También tuve yo un tambor de juguete hace tiempo, parecido al suyo pero sin tanto ritmo y acierto. Mi madre me lo compró en una de esas tiendas de veinte duros, la "tienda de los chinos" de ahora para entendernos. Me pasé toda la Semana Santa con aquel tambor en la plaza, de un lado a otro hasta el agotamiento. Quise llevarlo de vuelta a casa, pero mi madre me obligó a dejarlo en el pueblo. Sabía lo que hacía, no podía permitir aquello.

Me encontré con él un par de ocasiones más, pero me duró poco el entretenimiento. Lo destrozaba a golpetazos las pocas veces que me dejaban cogerlo. Me enseñaron que se tocaba así de fuerte pero claro, no me contaron que era de juguete y no aguantaba tanto traqueteo. Siempre he pensado que lo hicieron a posta, intentando que yo mismo me deshiciera de aquel trasto molesto. Fue entonces cuando, pensando en aquello, estuve a punto de decirle al chiquillo: ¡Cuídalo, que como ese tambor no hay na' en el mundo entero!
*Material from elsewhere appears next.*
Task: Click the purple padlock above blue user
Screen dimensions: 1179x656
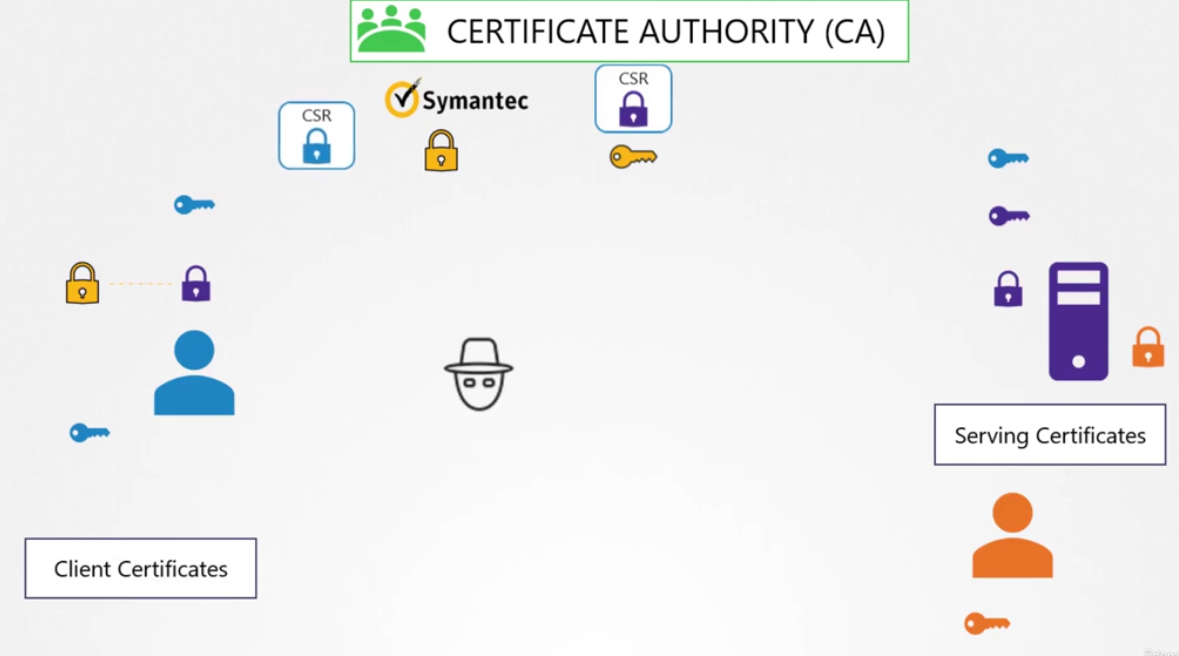Action: coord(196,284)
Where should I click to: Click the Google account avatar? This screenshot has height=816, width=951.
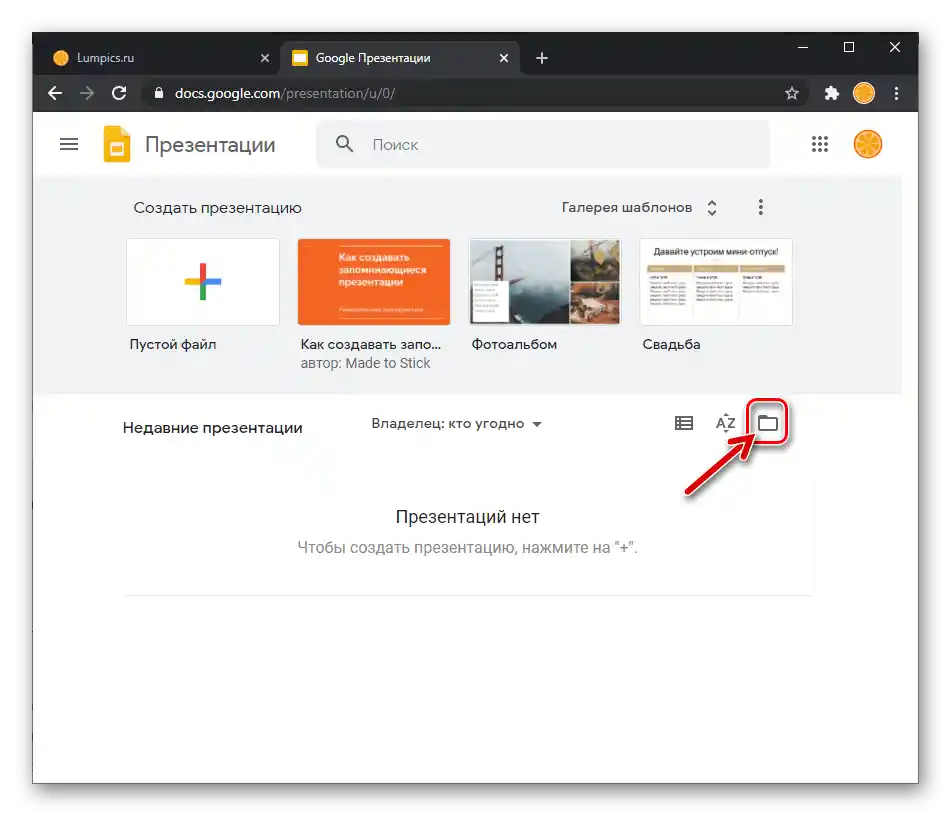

Hay mañanas que te tropiezas con tu pasado sin querer/queriendo. Lo sabes porque aparece sin avisar y te alegra el día sin pretenderlo. Lo sabes porque decides no prestarle atención y, aun así, le terminas sonriendo. Lo sabes porque pasa el tiempo y, al final, acabas por encontrártelo de nuevo. Lo sabes porque lo estropeaste sin conocerlo y, a pesar de eso, le sigues teniendo aprecio. Aunque nunca llegaste a tratarlo como merecía y te dio pena perderlo, lo sabes porque te cambia la mañana y nada hay mejor que eso.